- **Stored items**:
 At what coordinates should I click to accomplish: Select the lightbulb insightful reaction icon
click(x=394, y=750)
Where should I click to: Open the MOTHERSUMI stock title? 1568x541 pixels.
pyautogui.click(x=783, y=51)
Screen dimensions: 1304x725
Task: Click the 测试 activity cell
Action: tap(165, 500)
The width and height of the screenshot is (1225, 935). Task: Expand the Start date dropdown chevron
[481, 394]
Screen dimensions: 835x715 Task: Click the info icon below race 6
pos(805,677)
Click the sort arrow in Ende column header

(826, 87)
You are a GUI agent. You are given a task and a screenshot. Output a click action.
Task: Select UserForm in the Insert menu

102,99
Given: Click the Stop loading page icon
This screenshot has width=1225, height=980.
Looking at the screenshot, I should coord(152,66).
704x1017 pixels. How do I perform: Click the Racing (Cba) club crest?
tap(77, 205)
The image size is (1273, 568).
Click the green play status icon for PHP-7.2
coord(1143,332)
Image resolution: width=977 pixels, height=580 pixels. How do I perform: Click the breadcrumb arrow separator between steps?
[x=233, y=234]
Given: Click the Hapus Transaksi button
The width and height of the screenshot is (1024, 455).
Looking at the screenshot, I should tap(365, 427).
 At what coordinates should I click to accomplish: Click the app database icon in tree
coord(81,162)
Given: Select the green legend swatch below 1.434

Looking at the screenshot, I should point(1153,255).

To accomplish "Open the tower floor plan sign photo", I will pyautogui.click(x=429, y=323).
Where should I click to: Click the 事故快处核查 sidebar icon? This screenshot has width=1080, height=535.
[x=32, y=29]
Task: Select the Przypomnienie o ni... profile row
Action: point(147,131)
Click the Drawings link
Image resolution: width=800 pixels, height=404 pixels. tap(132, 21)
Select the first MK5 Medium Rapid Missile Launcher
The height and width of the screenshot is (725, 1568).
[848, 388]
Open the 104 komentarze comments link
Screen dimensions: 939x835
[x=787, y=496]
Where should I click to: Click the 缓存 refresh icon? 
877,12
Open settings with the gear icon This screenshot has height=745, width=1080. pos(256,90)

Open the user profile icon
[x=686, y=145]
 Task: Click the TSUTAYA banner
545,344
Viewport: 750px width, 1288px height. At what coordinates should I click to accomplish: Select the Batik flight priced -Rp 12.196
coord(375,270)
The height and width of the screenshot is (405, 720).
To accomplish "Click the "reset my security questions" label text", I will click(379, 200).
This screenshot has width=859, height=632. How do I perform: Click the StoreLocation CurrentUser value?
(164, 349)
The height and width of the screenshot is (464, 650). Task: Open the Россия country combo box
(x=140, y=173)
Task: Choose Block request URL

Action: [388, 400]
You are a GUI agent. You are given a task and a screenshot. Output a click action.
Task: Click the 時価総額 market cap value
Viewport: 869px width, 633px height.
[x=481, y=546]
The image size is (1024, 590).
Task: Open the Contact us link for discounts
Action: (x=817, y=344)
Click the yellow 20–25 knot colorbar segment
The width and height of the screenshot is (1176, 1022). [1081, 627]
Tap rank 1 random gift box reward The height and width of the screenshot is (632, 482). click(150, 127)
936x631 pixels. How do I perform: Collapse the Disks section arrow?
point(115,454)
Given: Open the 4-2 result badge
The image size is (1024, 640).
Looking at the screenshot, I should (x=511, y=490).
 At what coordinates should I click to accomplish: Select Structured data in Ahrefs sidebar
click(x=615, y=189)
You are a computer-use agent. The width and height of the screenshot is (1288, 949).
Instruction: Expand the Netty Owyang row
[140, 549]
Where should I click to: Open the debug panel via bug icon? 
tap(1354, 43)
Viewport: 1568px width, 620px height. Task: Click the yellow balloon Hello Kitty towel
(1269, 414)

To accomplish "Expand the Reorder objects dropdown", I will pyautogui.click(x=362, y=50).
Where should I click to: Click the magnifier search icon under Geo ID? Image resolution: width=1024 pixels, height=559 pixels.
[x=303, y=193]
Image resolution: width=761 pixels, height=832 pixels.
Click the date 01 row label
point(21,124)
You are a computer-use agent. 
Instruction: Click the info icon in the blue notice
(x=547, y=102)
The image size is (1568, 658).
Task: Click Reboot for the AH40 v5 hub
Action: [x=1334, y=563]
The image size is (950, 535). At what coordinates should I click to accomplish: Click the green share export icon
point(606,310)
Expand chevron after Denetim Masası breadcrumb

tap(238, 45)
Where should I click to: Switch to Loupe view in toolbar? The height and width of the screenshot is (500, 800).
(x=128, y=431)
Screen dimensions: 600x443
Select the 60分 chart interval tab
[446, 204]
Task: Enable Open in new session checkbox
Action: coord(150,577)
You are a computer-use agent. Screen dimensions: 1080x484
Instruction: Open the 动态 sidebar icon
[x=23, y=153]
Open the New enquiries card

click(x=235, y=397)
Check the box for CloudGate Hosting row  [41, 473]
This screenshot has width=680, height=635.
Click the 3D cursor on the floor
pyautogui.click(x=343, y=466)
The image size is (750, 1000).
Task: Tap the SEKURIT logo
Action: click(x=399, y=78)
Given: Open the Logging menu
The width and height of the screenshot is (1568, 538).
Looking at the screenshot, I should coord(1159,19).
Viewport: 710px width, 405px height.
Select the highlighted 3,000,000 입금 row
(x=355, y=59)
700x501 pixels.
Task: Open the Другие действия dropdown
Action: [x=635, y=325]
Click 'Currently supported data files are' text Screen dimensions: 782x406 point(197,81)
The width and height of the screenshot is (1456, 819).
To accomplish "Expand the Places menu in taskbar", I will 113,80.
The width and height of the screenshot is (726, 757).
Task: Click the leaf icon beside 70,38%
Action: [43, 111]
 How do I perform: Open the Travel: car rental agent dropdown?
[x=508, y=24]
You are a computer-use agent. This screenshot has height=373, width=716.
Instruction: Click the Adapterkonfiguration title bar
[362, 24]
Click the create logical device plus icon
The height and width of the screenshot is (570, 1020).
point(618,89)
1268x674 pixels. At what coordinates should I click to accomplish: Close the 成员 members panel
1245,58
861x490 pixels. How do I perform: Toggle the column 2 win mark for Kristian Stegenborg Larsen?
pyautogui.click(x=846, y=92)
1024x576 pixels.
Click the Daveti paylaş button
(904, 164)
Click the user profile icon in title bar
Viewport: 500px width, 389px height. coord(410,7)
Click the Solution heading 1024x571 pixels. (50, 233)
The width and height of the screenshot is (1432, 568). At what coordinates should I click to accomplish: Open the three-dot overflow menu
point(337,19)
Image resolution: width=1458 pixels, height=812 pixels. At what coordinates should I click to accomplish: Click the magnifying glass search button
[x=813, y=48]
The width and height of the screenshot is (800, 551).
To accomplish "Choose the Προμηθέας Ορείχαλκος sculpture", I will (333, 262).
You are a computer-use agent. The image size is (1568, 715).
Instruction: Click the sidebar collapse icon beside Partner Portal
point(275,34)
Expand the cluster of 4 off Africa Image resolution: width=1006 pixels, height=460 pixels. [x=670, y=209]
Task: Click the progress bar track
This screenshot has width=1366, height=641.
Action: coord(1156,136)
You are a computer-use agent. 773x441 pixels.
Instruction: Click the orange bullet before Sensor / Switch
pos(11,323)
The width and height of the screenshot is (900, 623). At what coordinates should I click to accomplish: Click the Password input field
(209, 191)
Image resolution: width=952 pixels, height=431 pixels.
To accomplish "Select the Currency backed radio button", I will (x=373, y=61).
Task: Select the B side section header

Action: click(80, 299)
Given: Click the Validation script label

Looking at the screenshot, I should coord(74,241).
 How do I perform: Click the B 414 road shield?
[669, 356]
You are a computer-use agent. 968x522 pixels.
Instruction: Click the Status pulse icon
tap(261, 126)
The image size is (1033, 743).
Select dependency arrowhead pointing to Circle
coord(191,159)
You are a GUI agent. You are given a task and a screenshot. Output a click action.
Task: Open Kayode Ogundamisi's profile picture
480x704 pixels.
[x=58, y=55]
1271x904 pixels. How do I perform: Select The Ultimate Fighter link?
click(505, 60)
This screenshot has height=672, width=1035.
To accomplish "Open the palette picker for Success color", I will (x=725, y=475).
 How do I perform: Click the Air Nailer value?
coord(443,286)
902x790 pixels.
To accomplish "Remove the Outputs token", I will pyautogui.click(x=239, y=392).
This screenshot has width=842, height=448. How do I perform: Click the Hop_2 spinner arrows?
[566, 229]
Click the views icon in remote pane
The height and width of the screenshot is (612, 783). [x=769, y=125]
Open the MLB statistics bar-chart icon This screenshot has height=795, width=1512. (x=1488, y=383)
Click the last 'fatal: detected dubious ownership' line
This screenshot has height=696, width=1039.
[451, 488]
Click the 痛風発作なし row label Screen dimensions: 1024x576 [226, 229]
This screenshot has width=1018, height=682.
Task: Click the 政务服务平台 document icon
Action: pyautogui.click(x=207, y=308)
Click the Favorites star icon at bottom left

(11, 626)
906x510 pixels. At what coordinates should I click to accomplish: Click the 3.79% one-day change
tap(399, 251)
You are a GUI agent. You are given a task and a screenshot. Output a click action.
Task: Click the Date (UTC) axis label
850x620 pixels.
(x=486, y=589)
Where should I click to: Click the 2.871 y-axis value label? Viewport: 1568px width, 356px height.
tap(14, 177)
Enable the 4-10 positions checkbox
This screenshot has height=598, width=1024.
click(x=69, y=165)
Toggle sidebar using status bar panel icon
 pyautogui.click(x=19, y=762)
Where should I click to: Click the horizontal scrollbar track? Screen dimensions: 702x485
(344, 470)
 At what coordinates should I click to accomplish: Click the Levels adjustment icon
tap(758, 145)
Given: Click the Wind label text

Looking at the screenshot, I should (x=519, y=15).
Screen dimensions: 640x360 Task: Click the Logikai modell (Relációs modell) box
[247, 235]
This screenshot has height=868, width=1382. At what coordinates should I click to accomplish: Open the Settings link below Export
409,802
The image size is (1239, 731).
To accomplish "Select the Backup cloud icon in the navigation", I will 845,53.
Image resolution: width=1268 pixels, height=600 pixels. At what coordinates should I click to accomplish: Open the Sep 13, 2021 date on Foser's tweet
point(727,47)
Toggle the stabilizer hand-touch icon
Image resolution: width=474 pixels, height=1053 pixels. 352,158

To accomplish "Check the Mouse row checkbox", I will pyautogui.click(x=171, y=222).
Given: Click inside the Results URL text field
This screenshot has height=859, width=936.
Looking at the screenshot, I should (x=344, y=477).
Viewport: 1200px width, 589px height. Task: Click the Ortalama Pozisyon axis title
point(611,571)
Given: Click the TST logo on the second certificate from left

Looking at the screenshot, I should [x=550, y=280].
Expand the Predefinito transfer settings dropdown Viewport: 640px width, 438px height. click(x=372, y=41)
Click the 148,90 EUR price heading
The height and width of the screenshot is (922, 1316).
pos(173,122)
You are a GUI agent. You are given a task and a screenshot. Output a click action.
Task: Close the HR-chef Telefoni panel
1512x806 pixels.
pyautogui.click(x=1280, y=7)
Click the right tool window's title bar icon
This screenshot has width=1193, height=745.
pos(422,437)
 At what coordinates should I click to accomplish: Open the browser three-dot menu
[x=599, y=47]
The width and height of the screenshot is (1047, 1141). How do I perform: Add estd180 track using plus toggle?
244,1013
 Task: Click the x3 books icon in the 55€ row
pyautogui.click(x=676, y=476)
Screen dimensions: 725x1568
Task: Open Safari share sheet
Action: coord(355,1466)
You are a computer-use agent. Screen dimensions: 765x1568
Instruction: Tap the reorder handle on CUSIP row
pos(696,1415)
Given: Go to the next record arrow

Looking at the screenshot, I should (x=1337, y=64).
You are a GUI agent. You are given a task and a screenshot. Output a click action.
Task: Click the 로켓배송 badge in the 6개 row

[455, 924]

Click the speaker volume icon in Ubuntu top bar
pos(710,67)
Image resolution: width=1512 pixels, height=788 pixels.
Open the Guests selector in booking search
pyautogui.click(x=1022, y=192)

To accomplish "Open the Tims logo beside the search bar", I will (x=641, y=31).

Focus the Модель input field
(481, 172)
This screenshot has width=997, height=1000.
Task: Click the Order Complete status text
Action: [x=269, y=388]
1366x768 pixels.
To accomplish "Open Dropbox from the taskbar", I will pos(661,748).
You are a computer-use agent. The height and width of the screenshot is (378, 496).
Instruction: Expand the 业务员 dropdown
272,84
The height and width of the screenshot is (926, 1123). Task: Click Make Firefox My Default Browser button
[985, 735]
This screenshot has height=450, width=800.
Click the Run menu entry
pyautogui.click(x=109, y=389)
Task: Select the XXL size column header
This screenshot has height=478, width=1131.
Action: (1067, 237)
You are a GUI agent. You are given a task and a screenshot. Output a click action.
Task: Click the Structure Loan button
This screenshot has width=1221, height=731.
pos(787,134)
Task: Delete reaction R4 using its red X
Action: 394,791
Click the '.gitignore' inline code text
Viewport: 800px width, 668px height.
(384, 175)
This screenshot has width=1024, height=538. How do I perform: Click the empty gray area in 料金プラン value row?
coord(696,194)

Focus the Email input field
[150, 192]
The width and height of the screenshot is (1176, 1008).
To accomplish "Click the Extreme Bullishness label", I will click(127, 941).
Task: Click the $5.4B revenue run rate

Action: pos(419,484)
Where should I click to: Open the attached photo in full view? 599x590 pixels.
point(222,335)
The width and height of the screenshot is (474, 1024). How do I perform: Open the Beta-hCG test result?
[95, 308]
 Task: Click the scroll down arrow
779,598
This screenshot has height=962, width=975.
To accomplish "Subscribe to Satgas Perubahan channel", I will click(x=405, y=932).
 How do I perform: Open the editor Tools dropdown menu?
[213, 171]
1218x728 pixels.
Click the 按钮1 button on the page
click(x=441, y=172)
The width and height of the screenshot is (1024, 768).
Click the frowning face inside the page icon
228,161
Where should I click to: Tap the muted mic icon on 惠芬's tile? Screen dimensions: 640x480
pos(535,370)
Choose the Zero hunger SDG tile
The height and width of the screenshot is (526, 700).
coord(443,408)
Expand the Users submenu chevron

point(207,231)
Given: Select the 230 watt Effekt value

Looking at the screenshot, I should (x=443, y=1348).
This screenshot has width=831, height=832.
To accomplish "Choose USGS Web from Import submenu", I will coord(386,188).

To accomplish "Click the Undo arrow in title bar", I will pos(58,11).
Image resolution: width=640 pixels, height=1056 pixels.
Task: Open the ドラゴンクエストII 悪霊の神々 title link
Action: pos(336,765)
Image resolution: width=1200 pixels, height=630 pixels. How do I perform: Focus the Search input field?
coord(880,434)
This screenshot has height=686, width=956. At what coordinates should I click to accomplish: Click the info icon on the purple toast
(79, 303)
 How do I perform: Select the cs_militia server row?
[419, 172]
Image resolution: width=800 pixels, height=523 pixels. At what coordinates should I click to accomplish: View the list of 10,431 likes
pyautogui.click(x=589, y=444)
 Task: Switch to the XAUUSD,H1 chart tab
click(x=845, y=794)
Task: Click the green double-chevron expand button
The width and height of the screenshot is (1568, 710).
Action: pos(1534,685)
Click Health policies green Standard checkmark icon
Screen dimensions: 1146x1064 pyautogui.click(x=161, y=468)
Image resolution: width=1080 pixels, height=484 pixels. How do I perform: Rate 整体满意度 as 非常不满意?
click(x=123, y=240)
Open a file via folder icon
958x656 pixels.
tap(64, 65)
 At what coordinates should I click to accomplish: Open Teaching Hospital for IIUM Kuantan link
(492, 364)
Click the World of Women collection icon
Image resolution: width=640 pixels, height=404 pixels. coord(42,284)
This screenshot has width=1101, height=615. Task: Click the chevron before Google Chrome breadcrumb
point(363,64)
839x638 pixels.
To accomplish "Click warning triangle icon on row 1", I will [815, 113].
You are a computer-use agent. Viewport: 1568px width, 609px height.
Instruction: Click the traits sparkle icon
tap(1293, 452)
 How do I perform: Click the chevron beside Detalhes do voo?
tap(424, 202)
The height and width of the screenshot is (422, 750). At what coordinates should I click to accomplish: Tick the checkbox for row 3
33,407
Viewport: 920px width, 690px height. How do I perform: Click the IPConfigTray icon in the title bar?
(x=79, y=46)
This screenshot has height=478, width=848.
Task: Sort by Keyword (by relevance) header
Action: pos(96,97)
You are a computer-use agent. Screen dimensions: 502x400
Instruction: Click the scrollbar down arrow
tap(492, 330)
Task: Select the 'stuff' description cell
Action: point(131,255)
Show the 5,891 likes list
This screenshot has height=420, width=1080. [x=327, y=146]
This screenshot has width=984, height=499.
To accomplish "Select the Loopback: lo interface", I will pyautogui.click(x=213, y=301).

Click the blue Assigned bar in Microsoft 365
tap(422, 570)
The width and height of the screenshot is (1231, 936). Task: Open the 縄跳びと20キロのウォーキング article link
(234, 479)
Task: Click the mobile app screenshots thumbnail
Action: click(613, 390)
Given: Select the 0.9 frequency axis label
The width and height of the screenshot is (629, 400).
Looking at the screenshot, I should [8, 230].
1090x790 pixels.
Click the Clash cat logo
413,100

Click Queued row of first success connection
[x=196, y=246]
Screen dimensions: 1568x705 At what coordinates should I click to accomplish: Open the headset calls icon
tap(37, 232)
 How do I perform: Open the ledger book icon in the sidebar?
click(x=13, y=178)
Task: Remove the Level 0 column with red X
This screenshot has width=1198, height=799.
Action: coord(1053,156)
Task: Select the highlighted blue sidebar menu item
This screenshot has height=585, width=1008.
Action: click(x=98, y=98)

- **Work task**: Start with the line that contains "This screenshot has width=1198, height=799.", end with the last line of the entries, and please retype every line in that span exactly, with no others.

- **Task result**:
This screenshot has width=1198, height=799.
Action: coord(1053,156)
Task: Select the highlighted blue sidebar menu item
This screenshot has height=585, width=1008.
Action: click(x=98, y=98)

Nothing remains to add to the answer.